> [Exercise instructions] Copy, pictures aside: the lines below from the one that holds "You are a computer-use agent. Viewport: 1004px" through the final line of the listing, both ends included, exactly as they are and nothing else.

> [Task material]
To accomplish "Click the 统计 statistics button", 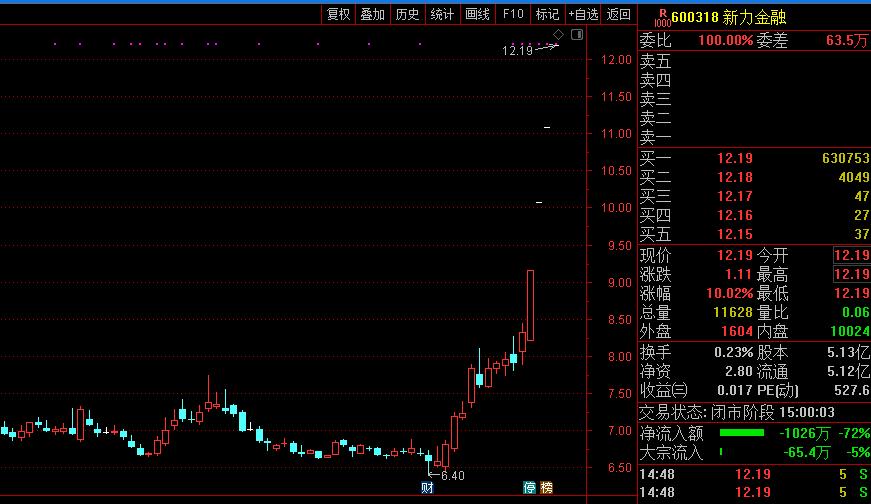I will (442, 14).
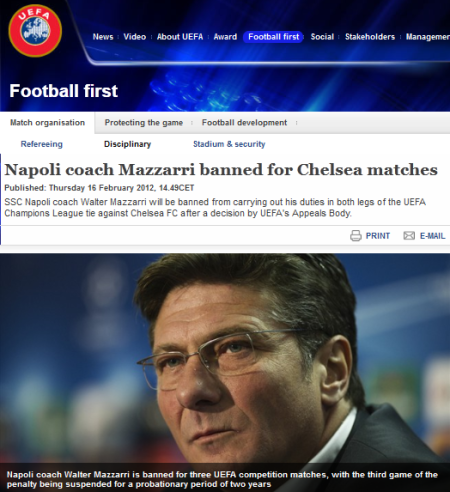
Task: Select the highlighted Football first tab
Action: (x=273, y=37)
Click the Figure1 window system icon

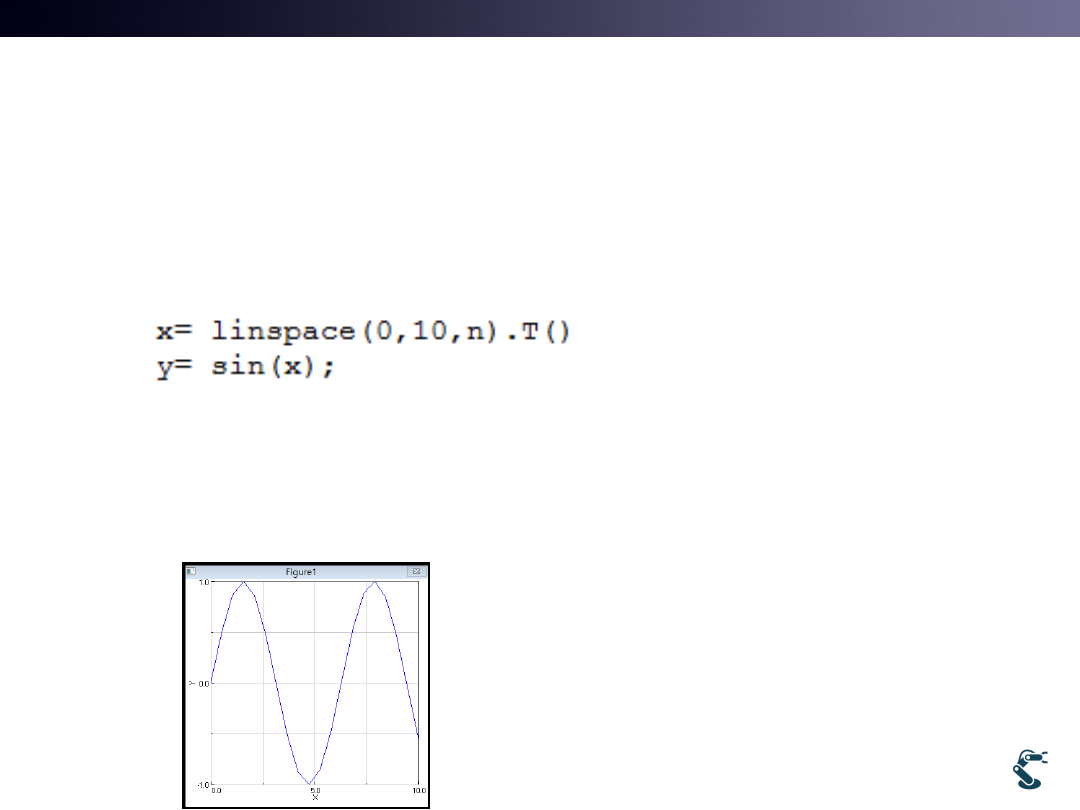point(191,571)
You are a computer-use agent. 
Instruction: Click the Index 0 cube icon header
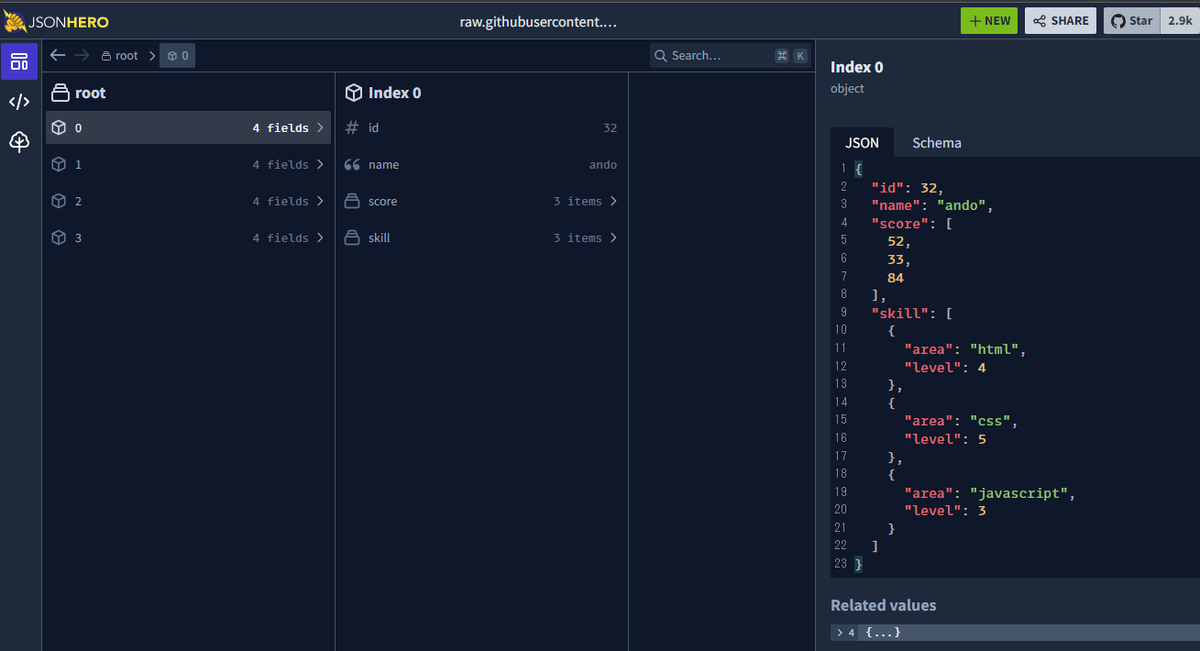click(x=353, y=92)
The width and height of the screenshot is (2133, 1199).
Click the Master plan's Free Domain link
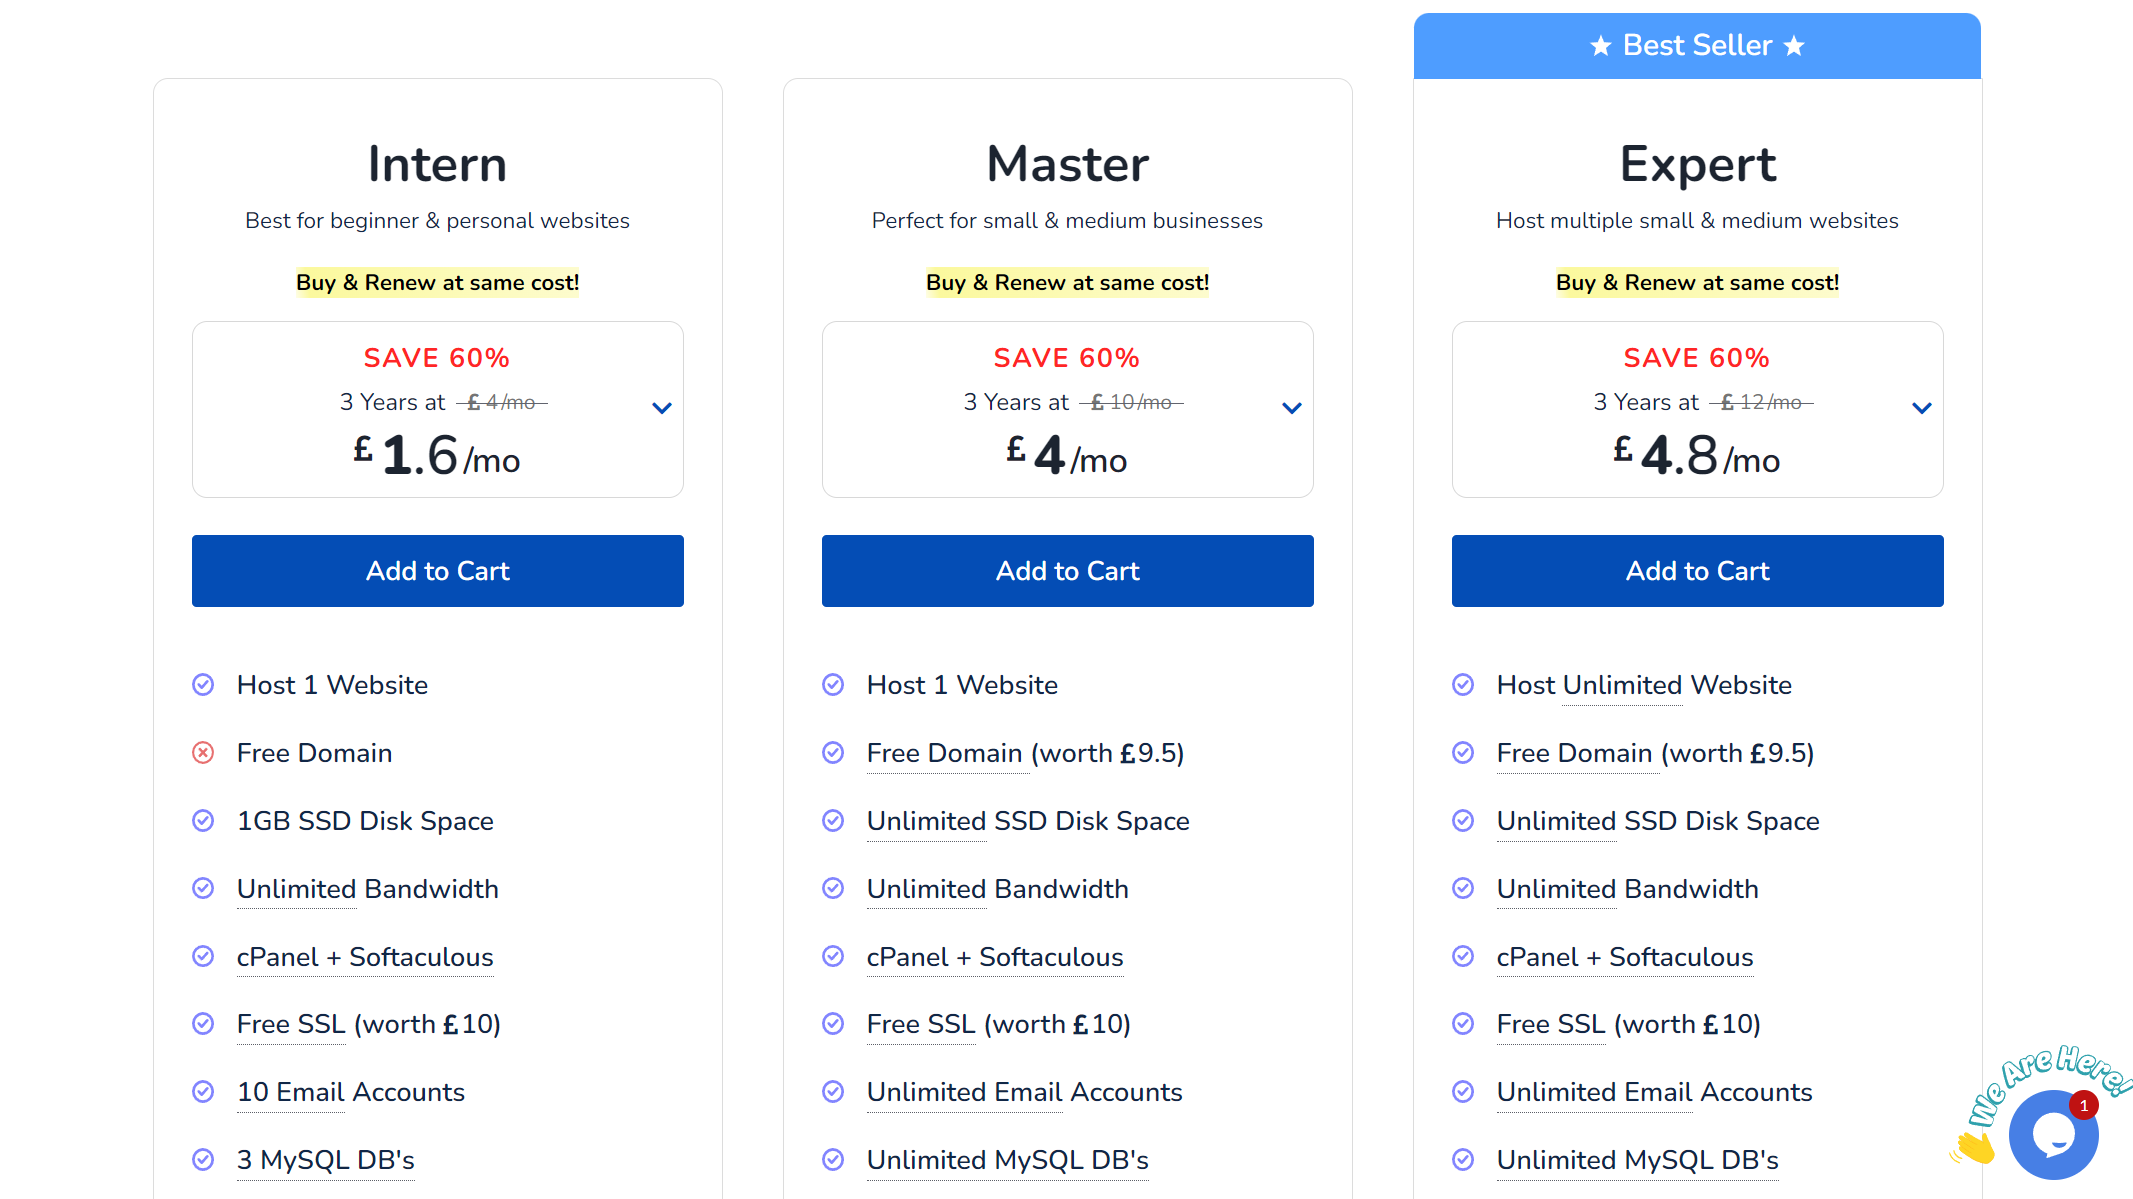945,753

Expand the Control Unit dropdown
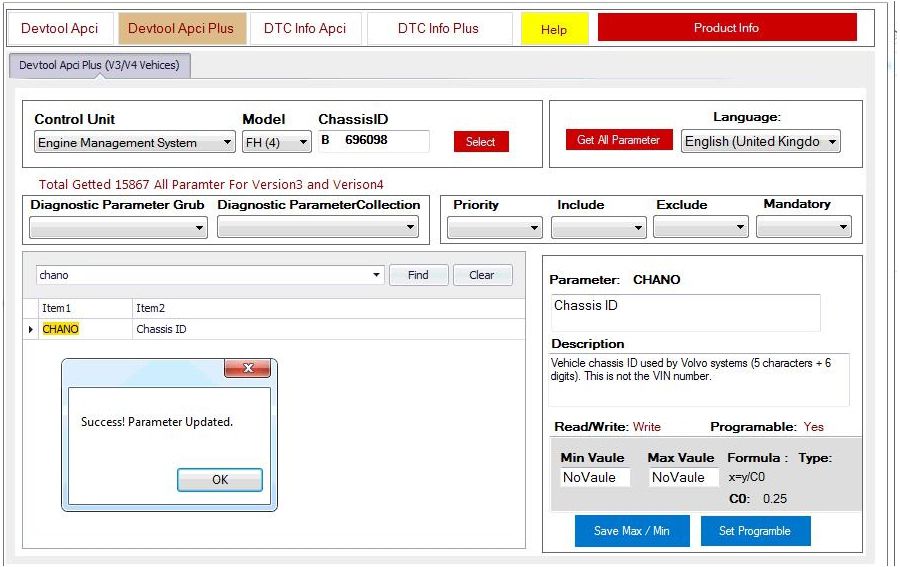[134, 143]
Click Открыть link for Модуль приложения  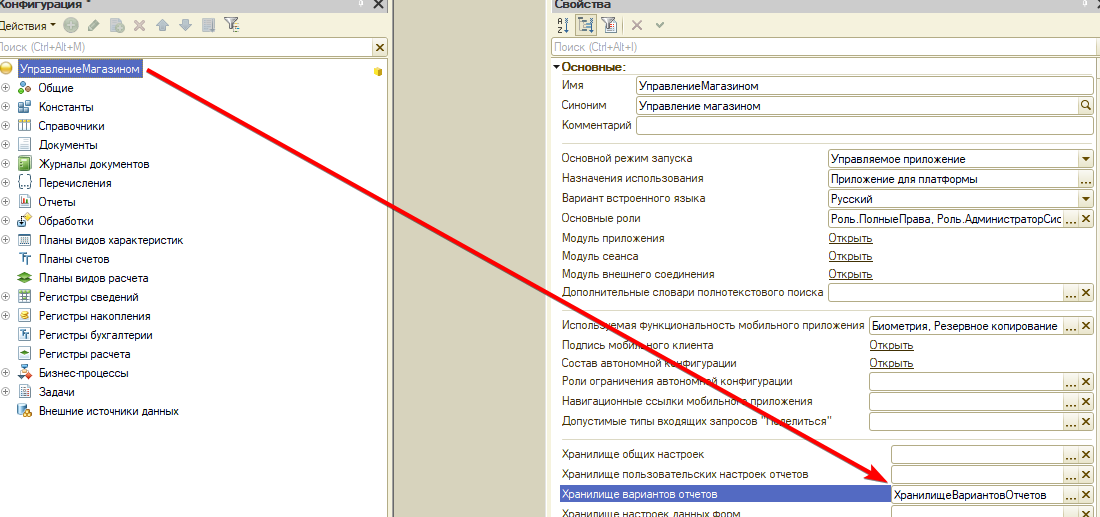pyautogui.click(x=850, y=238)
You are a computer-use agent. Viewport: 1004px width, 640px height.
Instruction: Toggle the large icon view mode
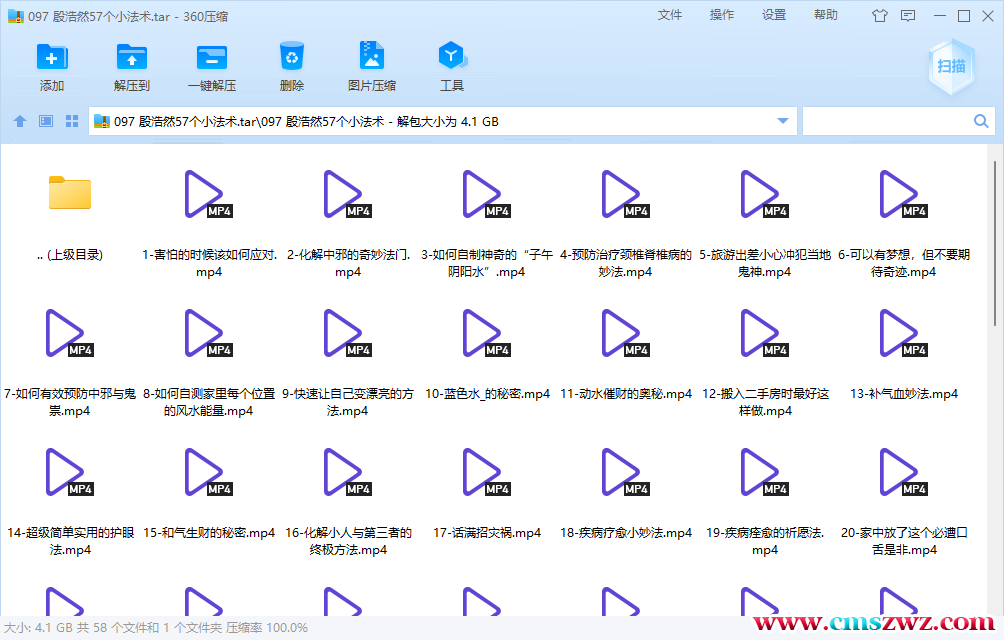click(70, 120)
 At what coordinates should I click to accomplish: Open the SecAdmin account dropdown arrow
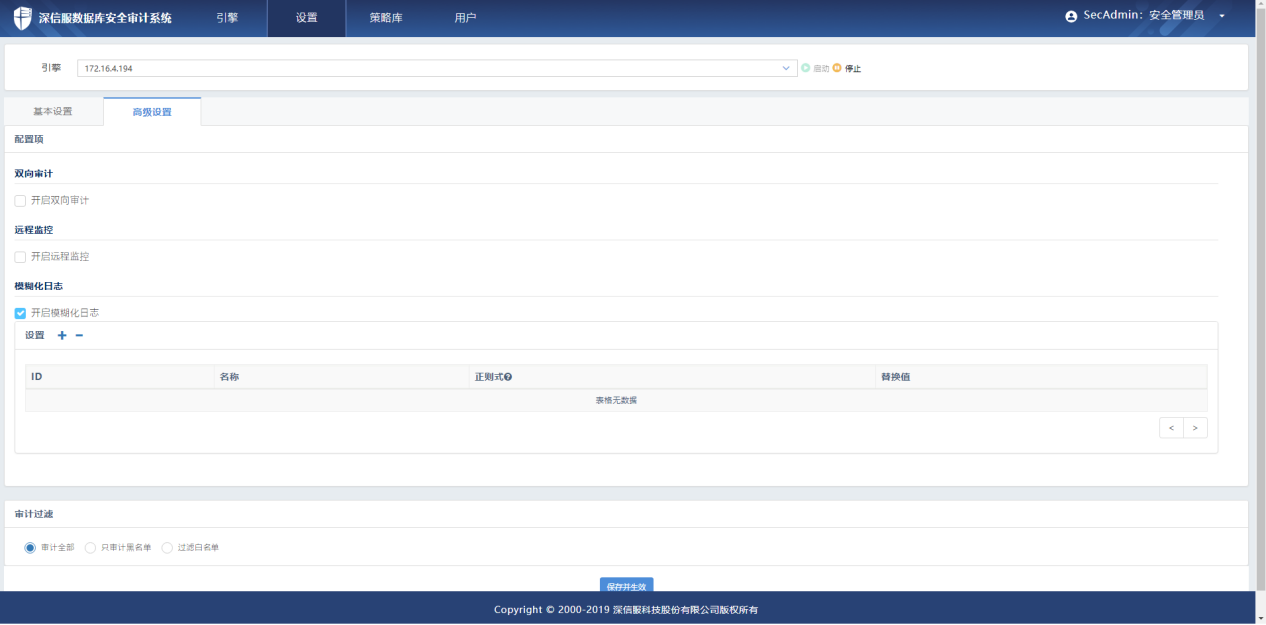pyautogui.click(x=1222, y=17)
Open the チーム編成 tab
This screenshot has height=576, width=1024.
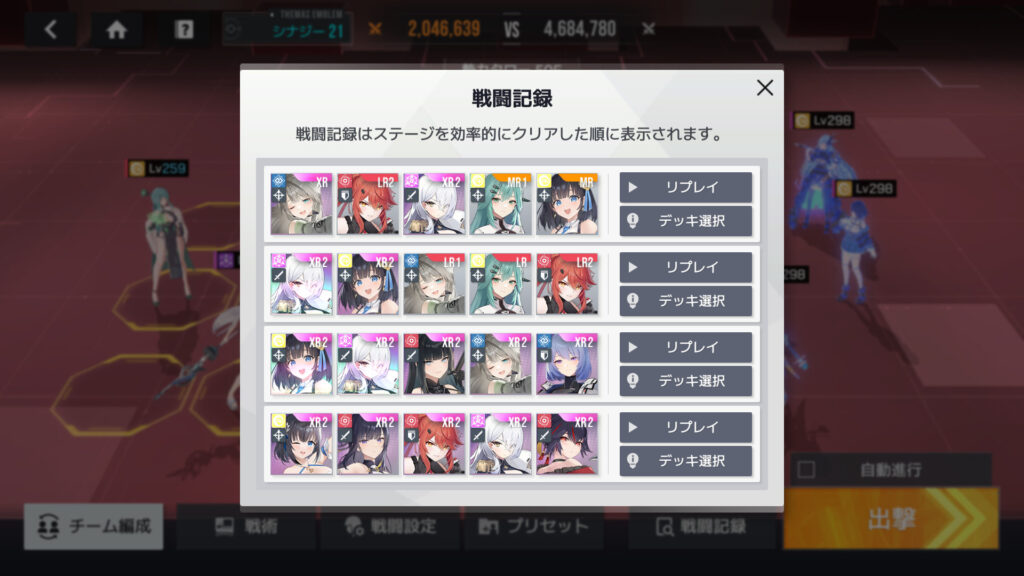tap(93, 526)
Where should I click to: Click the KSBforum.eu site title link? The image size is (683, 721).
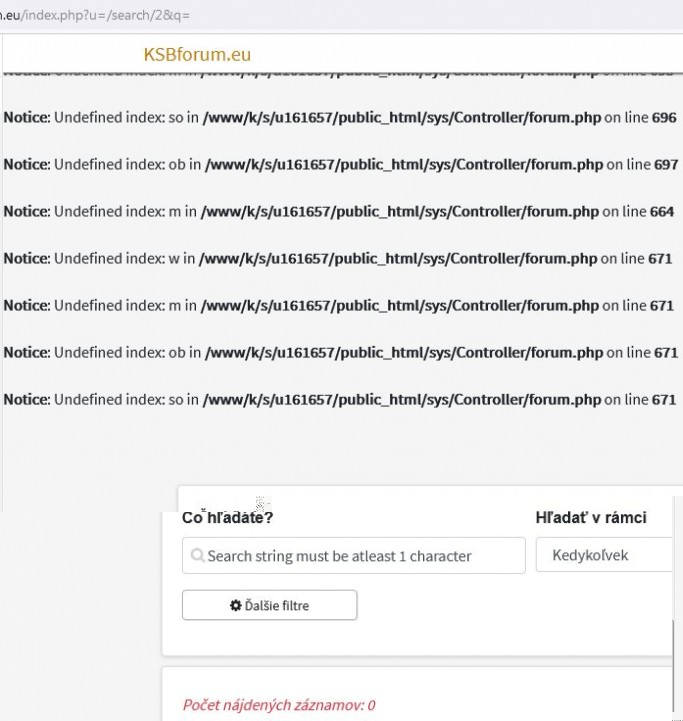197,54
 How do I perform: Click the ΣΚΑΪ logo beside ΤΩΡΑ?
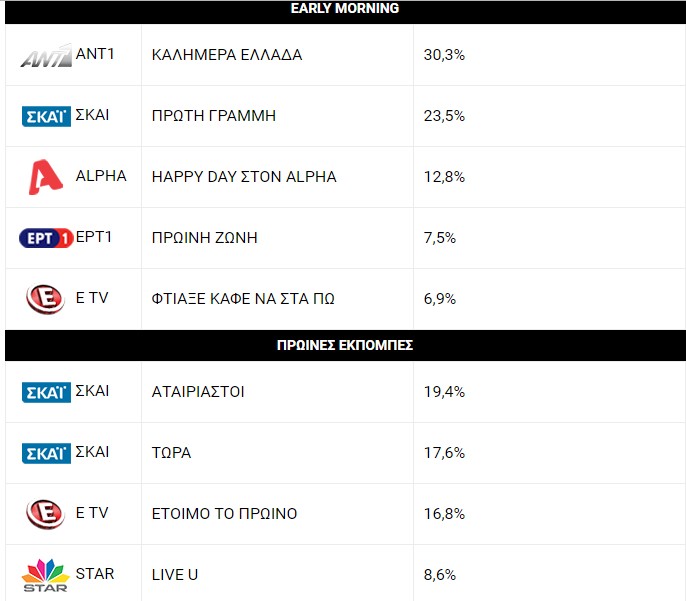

> [Solution for this task]
You are a computer-use agent. Viewport: 1004px width, 640px height.
Instruction: Toggle the large icon view mode
click(70, 120)
 At what coordinates should I click to accomplish: Open the SecAdmin account dropdown arrow
pyautogui.click(x=1222, y=17)
Open the チーム編成 tab
This screenshot has height=576, width=1024.
tap(93, 526)
Where should I click to: Click the KSBforum.eu site title link? The image size is (683, 721).
197,54
 How do I perform: Click the ΣΚΑΪ logo beside ΤΩΡΑ?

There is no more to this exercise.